Work instructions
Write out only the final part of the records below. It begins with the line that contains "Task: Click the muted volume speaker icon" and ends with the last line.

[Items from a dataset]
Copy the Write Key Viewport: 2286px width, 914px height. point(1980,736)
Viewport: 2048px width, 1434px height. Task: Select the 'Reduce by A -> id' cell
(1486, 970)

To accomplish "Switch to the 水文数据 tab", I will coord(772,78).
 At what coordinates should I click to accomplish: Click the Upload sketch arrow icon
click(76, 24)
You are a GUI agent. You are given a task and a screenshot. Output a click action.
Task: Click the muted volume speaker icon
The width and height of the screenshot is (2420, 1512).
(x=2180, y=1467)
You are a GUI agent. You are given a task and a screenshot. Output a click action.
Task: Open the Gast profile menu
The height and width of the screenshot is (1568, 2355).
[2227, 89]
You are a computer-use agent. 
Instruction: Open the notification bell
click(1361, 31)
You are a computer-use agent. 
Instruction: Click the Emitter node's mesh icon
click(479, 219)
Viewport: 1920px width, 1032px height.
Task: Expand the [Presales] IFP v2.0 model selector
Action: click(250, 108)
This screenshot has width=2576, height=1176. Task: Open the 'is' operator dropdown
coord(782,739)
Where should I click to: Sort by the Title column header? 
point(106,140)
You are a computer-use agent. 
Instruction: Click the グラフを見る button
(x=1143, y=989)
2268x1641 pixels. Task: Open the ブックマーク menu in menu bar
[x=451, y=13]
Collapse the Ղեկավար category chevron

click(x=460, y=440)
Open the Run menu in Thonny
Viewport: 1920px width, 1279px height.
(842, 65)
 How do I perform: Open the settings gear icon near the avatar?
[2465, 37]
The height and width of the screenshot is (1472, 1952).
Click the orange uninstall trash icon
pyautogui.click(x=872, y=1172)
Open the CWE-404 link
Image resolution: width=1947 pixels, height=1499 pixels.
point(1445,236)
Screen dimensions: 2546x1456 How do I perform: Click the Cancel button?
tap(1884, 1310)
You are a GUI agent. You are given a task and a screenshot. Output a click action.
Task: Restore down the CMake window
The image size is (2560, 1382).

Reply
Task: Click the muted volume speaker icon
The width and height of the screenshot is (2420, 1512).
(x=2180, y=1467)
You are a GUI agent. You are given a task and a screenshot. Output a click action.
Task: Open the Gast profile menu
The height and width of the screenshot is (1568, 2355).
[2227, 89]
You are a computer-use agent. 
Instruction: Open the notification bell
click(1361, 31)
You are a computer-use agent. 
Instruction: Click the Emitter node's mesh icon
click(479, 219)
Viewport: 1920px width, 1032px height.
Task: Expand the [Presales] IFP v2.0 model selector
Action: click(250, 108)
This screenshot has width=2576, height=1176. Task: Open the 'is' operator dropdown
coord(782,739)
Where should I click to: Sort by the Title column header? 
point(106,140)
You are a computer-use agent. 
Instruction: Click the グラフを見る button
(x=1143, y=989)
2268x1641 pixels. Task: Open the ブックマーク menu in menu bar
[x=451, y=13]
Collapse the Ղեկավար category chevron

click(x=460, y=440)
Open the Run menu in Thonny
Viewport: 1920px width, 1279px height.
(842, 65)
 How do I perform: Open the settings gear icon near the avatar?
[2465, 37]
The height and width of the screenshot is (1472, 1952).
Click the orange uninstall trash icon
pyautogui.click(x=872, y=1172)
Open the CWE-404 link
Image resolution: width=1947 pixels, height=1499 pixels.
point(1445,236)
Screen dimensions: 2546x1456 How do I perform: Click the Cancel button?
tap(1884, 1310)
You are a GUI agent. You are given a task and a screenshot. Output a click action.
Task: Restore down the CMake window
The image size is (2560, 1382).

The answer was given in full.